NEW ORLEANS — BP PLC has agreed to settle lawsuits from thousands of fishermen who lost work and others who claimed they were harmed by the oil giant's 2010 Gulf of Mexico disaster, in the worst offshore oil spill in U.S. history.
The oil giant said Friday it expects to pay out at least $7.8 billion. It expects the money to come from the $20 billion compensation fund it previously set up.
As a result of the agreement that will be filed with the court for approval, the trial that was to begin Monday has been postponed for a second time, Judge Carl Barbier said. No new date was set.
There also was no mention in his order of anything about the status of BP's talks and the federal government, involved states. The judge said the settlement will require changes to the trial plan.
The Deepwater Horizon rig exploded in the Gulf of Mexico off Louisiana in April, 2010, killing 11 workers and spewing more than 200 million gallons of oil from an undersea well owned by BP. The rig, owned by Transocean Ltd., sank two days later.
The spill soiled tidal estuaries and beaches, killing wildlife and shutting vast areas of the Gulf to commercial fishing. Judge Barbier was assigned to oversee nearly all the federal claims spawned by the Deepwater Horizon rig explosion.
After several attempts to cap the well failed, engineers were successful July 15, halting the flow of oil into the Gulf after more than 85 days.
The main targets of litigation resulting from the explosion and spill were BP, Transocean, cement contractor Halliburton Co., and Cameron International, maker of the well's failed blowout preventer.
BP, the majority owner of the well that blew out, leased the rig from Transocean.
The Justice Department sued some of the companies involved, seeking billions of dollars for economic and environmental damage.
The department opened a separate criminal investigation, but that probe hasn't resulted in charges.
The companies also sued each other, although some of those cases were settled last year.

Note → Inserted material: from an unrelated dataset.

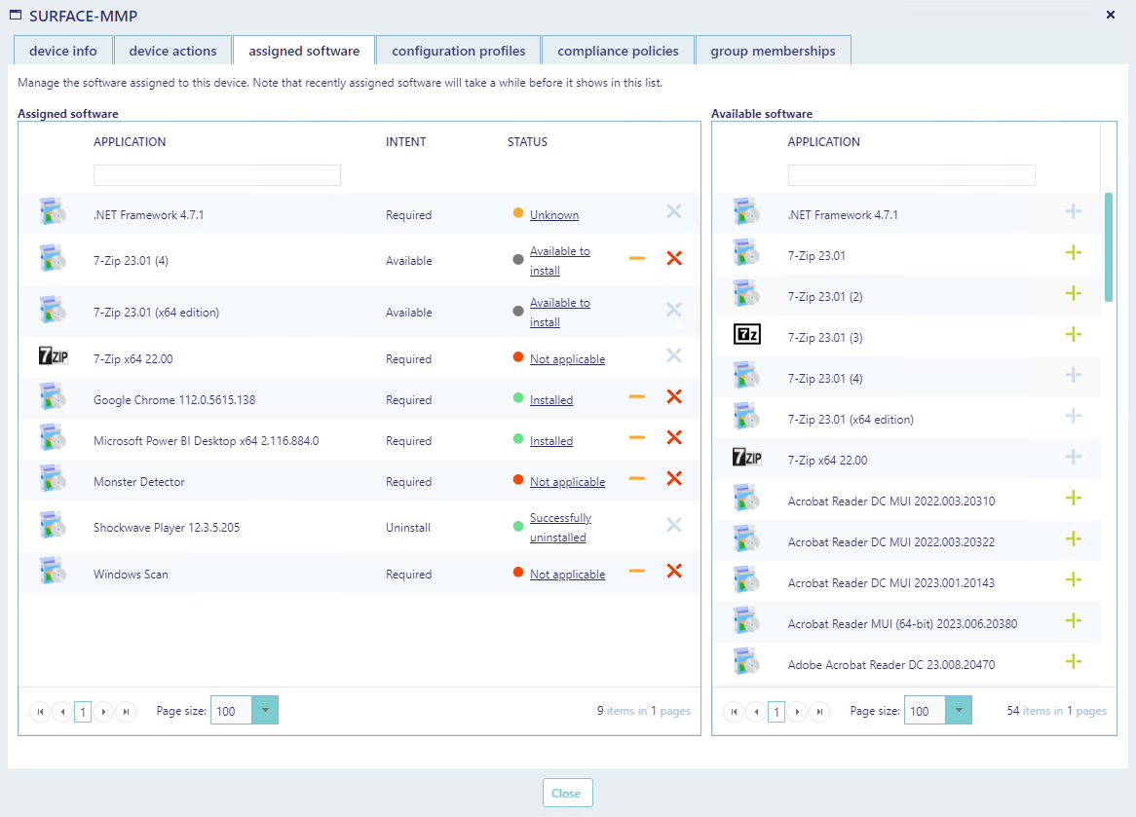The image size is (1136, 817).
Task: Add Acrobat Reader MUI (64-bit) 2023.006.20380
Action: (1074, 621)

In one of the pending lawsuits, BP has sued Transocean for at least $40 billion in damages.
Trial preparations have produced a staggering 72 million pages of documents and included depositions of more than 300 witnesses. The trial also is designed to determine whether Transocean can limit what it pays those making claims under maritime law.
A series of government investigations have spread blame for the disaster.

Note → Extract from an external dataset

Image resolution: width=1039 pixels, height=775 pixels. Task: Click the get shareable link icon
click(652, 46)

In January, 2011, a presidential commission found that the spill was caused by time-saving and money-saving decisions by BP, Halliburton, and Transocean that created unacceptable risk.
But the panel also concluded that the mistakes were the result of systemic problems, not necessarily the fault of any one individual.
In September, 2011, however, a team of Coast Guard officials and federal regulators issued a report that concluded BP bears ultimate responsibility for the spill.
The report found BP violated federal regulations, ignored crucial warnings, and made bad decisions during the cementing of the well a mile beneath the Gulf.
BP has repeatedly said it accepts some responsibility for the spill and will pay what it owes, while urging other companies to pay their share.
BP established a $20 billion claims fund to resolve many claims out of court.
As of Jan. 17, the Gulf Coast Claims Facility has paid out nearly $6 billion from the fund to more than 569,000 individuals and businesses.
BP waived a $75 million cap on its liability for certain economic damage claims under the 1990 Oil Pollution Act, though it denied gross negligence.